- [EXERCISE DIRECTIONS] Write the records out exactly as they read, but not the pictures.
#### RECORDS
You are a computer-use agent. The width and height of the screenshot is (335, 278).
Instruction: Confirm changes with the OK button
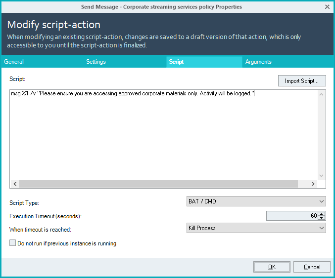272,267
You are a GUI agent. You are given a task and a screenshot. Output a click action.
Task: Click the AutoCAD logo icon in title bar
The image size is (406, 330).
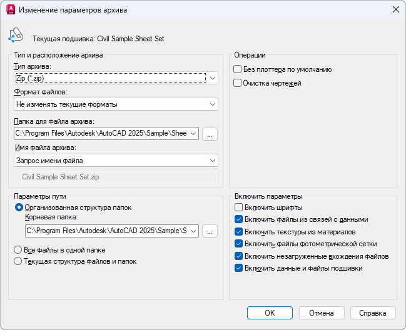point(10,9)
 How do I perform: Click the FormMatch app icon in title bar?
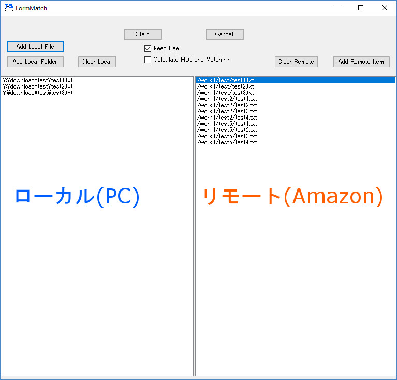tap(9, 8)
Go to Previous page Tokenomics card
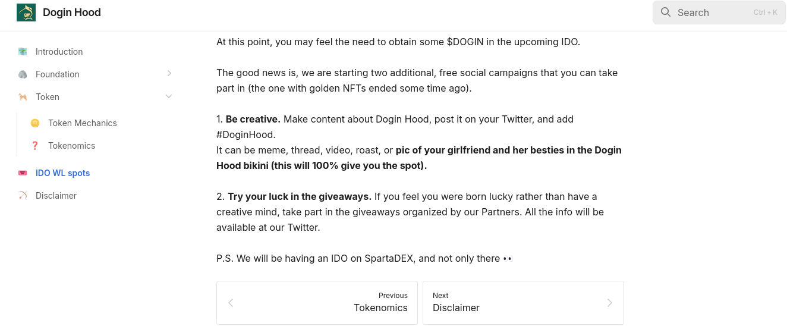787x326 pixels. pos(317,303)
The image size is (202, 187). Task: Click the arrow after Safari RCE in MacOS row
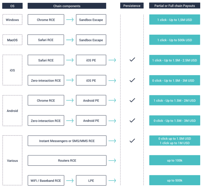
########
- [OUTPUT FOR THIS EXERCISE]
You are a computer-use agent. The width and height of the screenshot is (335, 278).
Instruction: Confirm changes with the OK button
272,267
You are a GUI agent. You are given a task and a screenshot. Output a click action.
Task: Click the AutoCAD logo icon in title bar
The image size is (406, 330).
point(10,9)
 How do I perform: Click the FormMatch app icon in title bar?
tap(9, 8)
Go to Previous page Tokenomics card
787x326 pixels. pos(317,303)
The image size is (202, 187). Task: Click the arrow after Safari RCE in MacOS row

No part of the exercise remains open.